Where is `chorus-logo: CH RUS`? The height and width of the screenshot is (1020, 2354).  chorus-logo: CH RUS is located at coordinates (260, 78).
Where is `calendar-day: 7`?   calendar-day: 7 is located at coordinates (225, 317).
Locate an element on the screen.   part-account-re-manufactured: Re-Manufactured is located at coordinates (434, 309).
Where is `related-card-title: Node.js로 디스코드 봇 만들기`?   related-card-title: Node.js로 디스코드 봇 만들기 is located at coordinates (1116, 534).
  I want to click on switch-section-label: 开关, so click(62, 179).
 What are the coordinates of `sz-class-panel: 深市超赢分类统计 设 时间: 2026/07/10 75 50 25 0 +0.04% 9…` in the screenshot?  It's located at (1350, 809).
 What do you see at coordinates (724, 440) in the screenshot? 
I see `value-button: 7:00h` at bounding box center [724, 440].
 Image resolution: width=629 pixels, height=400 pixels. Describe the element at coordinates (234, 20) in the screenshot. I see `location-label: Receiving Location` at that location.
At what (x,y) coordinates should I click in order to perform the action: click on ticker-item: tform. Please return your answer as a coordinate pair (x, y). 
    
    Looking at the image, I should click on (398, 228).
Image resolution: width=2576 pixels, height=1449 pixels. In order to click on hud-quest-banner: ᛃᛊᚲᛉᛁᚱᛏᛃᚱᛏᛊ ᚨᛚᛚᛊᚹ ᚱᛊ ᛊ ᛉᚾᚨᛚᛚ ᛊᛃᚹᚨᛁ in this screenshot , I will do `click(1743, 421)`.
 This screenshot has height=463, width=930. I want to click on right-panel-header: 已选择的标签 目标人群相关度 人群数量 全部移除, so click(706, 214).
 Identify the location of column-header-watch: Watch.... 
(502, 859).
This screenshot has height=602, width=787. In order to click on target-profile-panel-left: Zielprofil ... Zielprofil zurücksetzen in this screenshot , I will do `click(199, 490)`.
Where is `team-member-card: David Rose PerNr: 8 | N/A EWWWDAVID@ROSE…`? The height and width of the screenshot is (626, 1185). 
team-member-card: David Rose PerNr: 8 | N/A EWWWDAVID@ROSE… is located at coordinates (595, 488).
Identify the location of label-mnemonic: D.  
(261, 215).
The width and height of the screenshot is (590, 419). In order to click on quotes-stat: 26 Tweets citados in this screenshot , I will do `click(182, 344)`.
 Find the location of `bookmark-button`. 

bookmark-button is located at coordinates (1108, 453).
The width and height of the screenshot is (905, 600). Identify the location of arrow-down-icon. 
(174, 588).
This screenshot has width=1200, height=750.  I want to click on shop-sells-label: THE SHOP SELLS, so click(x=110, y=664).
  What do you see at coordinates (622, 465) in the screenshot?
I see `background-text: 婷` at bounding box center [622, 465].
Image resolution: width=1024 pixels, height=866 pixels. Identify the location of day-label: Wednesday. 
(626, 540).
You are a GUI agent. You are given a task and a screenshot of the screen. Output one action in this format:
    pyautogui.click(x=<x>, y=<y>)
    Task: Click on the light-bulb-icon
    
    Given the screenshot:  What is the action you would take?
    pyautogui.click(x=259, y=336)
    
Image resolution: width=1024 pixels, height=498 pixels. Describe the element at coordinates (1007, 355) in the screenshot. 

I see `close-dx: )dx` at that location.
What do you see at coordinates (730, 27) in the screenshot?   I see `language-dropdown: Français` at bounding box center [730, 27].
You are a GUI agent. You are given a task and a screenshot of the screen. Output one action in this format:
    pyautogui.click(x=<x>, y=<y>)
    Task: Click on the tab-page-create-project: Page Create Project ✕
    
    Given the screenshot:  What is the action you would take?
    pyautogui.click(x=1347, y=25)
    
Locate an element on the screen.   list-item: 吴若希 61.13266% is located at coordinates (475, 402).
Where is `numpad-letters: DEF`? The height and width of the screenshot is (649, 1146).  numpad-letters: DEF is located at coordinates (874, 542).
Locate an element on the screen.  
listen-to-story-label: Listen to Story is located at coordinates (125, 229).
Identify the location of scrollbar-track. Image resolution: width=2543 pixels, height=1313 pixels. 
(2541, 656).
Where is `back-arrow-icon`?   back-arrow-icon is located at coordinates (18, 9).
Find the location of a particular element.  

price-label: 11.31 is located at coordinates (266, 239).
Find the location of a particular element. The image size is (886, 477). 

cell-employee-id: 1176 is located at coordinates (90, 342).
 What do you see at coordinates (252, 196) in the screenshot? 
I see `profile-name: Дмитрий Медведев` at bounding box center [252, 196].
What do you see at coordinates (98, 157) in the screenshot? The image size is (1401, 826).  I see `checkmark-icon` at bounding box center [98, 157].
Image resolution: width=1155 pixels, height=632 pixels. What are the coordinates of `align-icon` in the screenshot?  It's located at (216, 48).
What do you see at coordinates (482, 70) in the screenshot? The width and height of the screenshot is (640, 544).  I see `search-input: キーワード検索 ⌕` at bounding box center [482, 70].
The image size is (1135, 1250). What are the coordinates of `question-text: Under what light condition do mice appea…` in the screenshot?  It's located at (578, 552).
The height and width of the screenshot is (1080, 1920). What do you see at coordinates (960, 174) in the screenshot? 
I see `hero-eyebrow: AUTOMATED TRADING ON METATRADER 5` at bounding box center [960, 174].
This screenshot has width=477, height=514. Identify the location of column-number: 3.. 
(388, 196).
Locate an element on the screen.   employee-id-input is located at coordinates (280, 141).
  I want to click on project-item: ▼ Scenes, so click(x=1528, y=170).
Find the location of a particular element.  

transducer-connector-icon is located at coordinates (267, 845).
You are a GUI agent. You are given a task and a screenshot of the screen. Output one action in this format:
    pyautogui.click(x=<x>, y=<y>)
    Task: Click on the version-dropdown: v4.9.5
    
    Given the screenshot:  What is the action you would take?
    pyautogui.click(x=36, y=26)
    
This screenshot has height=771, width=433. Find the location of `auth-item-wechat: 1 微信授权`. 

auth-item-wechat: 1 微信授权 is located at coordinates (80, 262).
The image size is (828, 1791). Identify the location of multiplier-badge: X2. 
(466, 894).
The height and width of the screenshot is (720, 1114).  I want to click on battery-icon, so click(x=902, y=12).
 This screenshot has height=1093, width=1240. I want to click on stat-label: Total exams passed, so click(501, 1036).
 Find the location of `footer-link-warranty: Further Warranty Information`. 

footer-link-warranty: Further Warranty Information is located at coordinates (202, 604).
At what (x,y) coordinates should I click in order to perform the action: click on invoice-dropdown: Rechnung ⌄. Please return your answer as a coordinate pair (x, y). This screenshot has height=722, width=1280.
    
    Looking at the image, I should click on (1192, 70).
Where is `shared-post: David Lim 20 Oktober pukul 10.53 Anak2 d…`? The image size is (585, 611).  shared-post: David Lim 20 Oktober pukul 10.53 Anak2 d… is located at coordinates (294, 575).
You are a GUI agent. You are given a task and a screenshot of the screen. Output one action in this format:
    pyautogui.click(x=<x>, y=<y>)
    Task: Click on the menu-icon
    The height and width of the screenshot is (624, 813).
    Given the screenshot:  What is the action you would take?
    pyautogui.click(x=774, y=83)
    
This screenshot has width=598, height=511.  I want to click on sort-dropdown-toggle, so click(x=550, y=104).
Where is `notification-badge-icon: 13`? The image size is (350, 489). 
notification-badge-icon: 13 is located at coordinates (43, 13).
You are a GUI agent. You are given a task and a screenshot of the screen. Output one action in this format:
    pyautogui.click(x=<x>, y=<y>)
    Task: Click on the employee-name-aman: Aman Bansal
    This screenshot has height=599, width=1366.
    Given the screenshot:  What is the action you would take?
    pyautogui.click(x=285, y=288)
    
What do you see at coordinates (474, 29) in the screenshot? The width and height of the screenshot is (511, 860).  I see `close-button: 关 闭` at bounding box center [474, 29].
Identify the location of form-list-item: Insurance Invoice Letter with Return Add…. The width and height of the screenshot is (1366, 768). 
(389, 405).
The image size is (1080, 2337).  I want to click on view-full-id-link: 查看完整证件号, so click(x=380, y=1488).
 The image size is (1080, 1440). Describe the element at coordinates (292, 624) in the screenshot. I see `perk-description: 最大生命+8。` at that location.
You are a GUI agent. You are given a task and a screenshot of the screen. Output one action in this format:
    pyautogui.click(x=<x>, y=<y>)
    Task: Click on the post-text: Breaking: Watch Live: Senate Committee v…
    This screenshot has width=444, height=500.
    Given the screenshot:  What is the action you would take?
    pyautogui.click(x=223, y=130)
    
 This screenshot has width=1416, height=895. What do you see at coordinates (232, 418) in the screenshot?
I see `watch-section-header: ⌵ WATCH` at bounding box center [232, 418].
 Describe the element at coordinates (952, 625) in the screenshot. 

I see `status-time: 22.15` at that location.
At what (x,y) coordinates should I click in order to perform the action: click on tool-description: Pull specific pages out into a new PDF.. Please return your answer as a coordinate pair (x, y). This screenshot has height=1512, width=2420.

### Task item
How many lines in the listing contain the string "badge"? Reply with the number alone.

### Output of the exercise
3